Exercise requirements: In the data, find each line where the word "dialog" appears and list that line.

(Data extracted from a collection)
-*-*-

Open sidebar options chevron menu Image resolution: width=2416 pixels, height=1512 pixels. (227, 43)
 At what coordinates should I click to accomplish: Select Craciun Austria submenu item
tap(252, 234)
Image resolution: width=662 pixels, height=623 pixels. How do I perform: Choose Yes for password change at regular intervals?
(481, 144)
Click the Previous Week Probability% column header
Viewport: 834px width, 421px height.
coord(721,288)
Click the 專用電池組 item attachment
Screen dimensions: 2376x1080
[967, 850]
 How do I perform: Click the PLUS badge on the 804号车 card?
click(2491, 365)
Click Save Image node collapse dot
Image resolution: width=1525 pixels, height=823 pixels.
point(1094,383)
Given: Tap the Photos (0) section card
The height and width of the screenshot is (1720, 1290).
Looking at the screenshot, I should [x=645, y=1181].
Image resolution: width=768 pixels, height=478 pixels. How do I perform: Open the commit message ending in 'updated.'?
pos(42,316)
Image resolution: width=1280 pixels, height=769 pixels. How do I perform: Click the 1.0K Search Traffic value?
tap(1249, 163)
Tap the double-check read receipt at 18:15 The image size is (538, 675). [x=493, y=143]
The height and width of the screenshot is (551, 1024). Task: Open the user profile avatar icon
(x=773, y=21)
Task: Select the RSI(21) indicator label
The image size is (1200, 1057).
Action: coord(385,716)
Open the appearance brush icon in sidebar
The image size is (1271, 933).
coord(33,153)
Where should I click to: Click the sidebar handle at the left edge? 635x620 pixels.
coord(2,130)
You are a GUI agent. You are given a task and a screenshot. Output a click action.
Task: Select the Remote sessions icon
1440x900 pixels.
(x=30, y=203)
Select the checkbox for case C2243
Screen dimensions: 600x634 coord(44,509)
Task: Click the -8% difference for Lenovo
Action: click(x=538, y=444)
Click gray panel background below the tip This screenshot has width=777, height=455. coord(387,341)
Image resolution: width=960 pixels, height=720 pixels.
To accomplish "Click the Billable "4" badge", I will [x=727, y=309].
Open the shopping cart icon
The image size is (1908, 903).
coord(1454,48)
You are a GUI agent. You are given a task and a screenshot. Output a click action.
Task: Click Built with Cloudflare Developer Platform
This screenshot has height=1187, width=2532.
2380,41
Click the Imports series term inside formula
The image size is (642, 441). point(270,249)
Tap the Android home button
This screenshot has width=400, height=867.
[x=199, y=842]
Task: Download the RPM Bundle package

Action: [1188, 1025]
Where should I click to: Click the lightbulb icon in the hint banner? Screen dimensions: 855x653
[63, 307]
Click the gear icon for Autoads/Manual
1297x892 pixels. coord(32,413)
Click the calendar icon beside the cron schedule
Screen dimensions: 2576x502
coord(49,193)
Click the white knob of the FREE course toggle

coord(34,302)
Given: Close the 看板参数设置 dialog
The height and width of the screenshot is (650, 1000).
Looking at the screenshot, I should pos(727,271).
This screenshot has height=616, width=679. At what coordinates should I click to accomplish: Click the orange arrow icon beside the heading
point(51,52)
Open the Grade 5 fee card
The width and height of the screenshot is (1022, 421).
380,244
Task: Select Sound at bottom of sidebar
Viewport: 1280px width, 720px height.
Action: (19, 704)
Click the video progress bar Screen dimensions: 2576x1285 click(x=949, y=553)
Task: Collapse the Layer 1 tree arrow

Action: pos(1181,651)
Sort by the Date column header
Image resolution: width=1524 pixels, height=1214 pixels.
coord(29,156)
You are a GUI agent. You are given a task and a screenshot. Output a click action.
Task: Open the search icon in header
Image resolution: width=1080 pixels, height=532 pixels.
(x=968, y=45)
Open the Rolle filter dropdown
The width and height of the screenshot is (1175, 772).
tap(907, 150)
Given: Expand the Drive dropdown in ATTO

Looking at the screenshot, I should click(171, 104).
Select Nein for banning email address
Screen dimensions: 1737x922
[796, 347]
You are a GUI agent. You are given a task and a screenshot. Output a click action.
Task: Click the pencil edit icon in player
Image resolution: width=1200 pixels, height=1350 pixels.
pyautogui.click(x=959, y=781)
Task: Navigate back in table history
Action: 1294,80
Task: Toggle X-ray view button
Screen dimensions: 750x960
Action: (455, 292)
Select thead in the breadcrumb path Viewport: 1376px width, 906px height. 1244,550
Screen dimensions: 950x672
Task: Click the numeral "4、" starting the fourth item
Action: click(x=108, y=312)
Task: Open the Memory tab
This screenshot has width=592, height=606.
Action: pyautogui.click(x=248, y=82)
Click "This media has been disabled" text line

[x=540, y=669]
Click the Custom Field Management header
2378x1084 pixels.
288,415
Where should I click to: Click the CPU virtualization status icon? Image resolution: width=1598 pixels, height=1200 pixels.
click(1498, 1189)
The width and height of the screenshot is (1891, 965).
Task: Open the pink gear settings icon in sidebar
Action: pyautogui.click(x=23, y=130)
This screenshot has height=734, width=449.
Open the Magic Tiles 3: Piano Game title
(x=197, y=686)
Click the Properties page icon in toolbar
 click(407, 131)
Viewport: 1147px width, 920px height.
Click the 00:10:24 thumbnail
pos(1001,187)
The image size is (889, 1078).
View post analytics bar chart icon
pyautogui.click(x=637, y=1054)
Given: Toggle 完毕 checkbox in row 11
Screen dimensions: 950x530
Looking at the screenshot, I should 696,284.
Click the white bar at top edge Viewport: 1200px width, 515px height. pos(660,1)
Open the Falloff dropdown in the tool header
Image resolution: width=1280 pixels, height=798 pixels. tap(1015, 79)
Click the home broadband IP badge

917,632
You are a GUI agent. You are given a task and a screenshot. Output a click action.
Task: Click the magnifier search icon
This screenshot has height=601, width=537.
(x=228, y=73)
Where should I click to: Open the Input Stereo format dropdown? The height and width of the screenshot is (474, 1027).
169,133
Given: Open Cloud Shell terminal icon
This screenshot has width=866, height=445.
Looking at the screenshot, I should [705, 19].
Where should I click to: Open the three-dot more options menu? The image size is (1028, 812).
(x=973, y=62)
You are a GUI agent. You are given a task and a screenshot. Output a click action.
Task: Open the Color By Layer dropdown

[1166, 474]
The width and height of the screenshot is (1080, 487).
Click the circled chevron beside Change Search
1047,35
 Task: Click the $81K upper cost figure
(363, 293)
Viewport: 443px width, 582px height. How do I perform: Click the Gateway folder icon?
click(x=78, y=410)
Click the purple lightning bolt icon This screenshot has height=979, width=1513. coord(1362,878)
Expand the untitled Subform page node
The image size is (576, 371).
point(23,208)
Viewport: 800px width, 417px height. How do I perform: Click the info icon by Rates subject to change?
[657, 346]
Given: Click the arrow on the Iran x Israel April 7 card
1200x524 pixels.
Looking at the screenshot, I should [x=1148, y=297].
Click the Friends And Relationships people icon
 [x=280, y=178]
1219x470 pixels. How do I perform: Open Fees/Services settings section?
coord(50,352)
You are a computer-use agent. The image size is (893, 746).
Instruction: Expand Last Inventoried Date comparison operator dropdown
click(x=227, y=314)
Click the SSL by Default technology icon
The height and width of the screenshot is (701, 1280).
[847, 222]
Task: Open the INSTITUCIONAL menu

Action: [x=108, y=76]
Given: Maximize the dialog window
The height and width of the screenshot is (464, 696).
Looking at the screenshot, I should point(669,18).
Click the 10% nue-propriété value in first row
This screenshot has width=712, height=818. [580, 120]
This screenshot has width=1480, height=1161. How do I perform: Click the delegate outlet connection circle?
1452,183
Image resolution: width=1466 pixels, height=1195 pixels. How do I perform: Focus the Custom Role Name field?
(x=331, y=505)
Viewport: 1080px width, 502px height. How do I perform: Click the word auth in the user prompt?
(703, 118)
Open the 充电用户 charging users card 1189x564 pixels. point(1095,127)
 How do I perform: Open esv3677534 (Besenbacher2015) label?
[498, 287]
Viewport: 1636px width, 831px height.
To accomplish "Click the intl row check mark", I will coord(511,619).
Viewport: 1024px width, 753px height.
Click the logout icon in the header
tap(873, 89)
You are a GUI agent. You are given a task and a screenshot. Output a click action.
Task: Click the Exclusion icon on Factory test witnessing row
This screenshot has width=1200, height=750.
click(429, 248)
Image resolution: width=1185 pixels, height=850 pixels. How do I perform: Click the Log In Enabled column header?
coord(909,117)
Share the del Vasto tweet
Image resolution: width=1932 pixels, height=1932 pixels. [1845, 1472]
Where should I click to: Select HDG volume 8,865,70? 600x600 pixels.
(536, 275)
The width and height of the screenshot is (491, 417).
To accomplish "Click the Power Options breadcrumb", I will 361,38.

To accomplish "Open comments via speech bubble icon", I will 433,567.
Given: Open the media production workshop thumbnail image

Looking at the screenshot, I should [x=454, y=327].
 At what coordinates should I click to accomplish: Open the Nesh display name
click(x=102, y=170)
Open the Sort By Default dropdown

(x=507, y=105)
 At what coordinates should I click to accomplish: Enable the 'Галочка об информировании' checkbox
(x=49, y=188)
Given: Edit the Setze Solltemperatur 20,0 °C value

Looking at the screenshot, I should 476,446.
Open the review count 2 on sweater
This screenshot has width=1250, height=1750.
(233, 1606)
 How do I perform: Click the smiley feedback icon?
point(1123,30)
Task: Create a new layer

-*-*-

Answer for the task:
Given: Close the 看板参数设置 dialog
Given: Maximize the dialog window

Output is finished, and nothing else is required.